Charles Henry Bewley, GCSG (12 July 1888 – 1969) was an Irish diplomat.

Raised in a prominent Dublin Quaker business family, he embraced Irish Republicanism and Roman Catholicism. He was the Irish envoy to Berlin who reportedly thwarted efforts to obtain visas for Jews wanting to leave Nazi Germany in the 1930s and to move to the safety of the Irish Free State.

Bewley was born in Dublin, Ireland, into a wealthy privileged family, the eldest of four brothers. His mother was Elizabeth Eveleen Pim, whose family owned a large department store in George's Street, Dublin. His father was physician Dr. Henry Theodore Bewley (1860-1945), related to the family that operated the successful "Bewley's cafés" chain of coffee houses in Dublin that is still famous today. His parents were both Quakers, and Charles and his brothers were raised in that tradition.

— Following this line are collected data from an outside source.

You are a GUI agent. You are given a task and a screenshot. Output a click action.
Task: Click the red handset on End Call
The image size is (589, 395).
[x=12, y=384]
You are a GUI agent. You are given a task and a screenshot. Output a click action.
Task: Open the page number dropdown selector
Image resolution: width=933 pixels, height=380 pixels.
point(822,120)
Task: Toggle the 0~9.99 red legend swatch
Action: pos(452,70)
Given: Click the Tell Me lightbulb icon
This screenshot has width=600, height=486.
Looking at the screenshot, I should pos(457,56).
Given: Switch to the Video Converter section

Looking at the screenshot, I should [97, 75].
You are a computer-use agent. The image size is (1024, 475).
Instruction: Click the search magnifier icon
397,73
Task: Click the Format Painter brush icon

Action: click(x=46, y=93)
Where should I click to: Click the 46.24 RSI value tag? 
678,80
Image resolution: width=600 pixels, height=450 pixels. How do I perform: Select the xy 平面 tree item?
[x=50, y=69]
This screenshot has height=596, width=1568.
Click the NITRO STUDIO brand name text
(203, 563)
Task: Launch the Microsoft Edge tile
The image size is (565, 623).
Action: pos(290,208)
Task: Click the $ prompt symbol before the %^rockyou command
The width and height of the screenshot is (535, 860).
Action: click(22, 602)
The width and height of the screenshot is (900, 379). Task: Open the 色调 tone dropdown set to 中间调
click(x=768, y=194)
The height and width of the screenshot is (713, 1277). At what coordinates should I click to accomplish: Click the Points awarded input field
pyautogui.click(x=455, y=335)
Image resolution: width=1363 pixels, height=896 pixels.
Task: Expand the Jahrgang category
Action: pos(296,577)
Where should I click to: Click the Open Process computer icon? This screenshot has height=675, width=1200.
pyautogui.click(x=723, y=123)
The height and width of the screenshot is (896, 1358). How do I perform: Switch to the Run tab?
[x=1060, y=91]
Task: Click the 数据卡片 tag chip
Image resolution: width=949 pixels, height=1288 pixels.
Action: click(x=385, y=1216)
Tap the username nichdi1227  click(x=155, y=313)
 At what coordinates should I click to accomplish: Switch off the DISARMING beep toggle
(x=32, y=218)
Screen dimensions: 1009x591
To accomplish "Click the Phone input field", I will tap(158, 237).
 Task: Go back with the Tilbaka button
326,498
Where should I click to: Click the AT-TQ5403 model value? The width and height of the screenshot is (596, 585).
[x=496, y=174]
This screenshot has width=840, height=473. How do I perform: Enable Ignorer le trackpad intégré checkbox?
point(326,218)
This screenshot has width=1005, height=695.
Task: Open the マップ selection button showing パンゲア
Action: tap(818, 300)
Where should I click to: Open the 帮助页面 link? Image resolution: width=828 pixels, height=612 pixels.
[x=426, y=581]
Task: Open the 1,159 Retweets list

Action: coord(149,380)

He was educated at Park House, a boarding school in England. In 1901, he won a scholarship to Winchester College, where he became the Library Prefect. That honour was withdrawn when he declared in a debate that "England is not a musical nation" and ridiculed the anthem "God save the King". He proceeded to New College, Oxford, where he read Law. In 1910, he won the Newdigate Prize for poetry. He completed his training as a barrister at King's Inns, Dublin, and in 1914 he was called to the bar.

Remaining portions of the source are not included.